Giambi announced his retirement in a statement to the New York Daily News.

The statement was the typical retirement speech—thanking family and friends, thanking his agent and his sponsors, yadda, yadda, yadda.

Giambi was a second-round pick by the Oakland Athletics out of Long Beach State in the 1992 amateur draft and reached the big leagues in May 1995.

His rise mirrored that of the A’s, who culminated a major overhaul in the late 1990s with four straight playoff berths from 2000-03.

Giambi was a part of two of those playoff runs, earning American League MVP honors in 2000 after hitting .333/.476/.647 with 43 homers and 137 RBI. After finishing second in the MVP voting in 2001 following a .342/.477/.660, 38-homer, 120-RBI campaign, Giambi signed seven-year, $120 million contract with the New York Yankees.

He hit 41 homers in each of his first two seasons in New York, but by 2003, his slash line had dropped to .250/.312/.527 and he led the AL with 140 strikeouts.

After an injury-plagued 2004 season, Giambi was outed in a December 2004 article in the San Francisco Chronicle as testifying to a grand jury in the Bay Area Laboratory Co-Operative case (also known as Operation Get Barry Bonds) that he had used steroids both before and after signing with the Yankees.

In February 2005, Giambi issued a strange apology … for something. He repeatedly talked about how he “let down the fans,” all the while never saying what it was he had done to do so.

“I know the fans might want more,” Giambi said during that Feb. 11, 2005, press conference. “But because of all the legal matters, I can’t get into specifics. Someday, hopefully, I will be able to.”

Giambi quietly played out the remainder of his deal in New York, hitting .247/.373/.502 with 32 homers in 2008 before returning to Oakland as a free agent on a one-year, $4 million deal. He hit .193 with 11 homers in 83 games and was released in August, landing with the Colorado Rockies, where he remained as a bench bat and occasional first basemen through the 2012 season.

Giambi was a finalist for the Rockies’ managerial job after the 2012 season, eventually losing out to Walt Weiss, and went to the Cleveland Indians, where he played two more seasons as a reserve and pseudo-coach.

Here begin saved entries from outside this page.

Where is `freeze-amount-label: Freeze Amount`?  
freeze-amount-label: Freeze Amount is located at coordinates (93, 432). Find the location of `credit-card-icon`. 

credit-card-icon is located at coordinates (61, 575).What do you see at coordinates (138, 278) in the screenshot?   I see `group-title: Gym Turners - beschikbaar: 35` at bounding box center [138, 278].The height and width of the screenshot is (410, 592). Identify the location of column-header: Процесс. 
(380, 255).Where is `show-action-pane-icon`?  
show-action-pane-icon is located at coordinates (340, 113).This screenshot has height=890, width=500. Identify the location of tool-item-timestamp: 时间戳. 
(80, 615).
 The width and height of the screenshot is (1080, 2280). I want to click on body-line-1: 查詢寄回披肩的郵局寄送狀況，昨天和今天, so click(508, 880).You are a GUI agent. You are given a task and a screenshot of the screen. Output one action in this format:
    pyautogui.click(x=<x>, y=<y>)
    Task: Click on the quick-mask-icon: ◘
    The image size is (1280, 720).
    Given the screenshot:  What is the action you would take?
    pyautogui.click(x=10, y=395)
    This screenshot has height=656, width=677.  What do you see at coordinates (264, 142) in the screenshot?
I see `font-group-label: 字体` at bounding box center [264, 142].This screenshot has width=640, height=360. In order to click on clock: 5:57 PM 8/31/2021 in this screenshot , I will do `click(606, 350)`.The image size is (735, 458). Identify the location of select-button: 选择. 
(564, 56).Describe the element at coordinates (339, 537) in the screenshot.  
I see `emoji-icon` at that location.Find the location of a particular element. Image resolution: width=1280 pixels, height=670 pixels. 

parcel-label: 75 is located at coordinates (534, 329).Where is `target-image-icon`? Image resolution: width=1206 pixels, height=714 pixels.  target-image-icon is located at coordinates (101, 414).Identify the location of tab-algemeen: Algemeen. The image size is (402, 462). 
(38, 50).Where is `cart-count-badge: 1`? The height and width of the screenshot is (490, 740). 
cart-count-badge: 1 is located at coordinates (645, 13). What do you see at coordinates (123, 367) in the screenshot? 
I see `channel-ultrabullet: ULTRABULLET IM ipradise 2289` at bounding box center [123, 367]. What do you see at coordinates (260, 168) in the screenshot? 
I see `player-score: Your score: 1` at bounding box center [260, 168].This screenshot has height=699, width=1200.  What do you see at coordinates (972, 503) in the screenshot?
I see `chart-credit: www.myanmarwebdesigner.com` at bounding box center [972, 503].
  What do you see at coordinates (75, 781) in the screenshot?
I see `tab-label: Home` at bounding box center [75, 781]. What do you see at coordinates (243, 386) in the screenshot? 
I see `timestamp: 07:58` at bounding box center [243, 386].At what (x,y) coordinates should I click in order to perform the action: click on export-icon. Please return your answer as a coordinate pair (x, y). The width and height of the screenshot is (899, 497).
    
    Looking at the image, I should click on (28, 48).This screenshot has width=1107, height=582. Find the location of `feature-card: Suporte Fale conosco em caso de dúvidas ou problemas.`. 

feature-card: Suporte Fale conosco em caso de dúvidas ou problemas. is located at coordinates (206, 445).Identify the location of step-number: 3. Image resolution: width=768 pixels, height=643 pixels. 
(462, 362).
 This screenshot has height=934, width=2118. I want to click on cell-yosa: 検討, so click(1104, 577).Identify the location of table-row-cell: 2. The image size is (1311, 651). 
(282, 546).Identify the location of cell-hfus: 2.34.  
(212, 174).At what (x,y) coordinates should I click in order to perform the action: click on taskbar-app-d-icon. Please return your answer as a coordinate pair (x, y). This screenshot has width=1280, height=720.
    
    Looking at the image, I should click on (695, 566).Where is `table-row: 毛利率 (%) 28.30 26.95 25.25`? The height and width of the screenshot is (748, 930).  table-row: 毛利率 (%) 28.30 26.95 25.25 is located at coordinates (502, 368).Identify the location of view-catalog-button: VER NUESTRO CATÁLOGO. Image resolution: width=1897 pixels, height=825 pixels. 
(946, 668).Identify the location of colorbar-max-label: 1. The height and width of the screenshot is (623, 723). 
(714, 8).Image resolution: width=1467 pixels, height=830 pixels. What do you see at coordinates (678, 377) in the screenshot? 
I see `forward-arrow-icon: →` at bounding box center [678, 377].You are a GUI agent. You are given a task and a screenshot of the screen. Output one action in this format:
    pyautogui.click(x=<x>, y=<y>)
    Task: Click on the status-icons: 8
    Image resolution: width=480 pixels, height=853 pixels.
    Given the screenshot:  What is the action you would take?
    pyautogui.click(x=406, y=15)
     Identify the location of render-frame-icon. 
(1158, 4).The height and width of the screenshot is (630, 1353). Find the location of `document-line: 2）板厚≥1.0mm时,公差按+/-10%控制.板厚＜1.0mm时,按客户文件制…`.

Coaching and managing are likely in Giambi’s immediate future. Cleveland skipper Terry Francona told WKNR in Cleveland during spring training in 2013 that Giambi is a “manager-in-waiting.”

For his career, Giambi hit .277/.399/.516 in 2,260 games, with 440 home runs and 1,441 RBI—numbers that might have made him a borderline Hall of Fame candidate once upon a time.

But baseball-reference.com’s Hall of Fame monitoring of statistics show him to fall short—and that’s not even taking into consideration the performance-enhancing drug issues that many of the holier than thou members of the Baseball Writers Association of America electorate will cling to until the end of days as a reason for denying players induction into the Hall of Fame, as well at hot dogs and apple pie.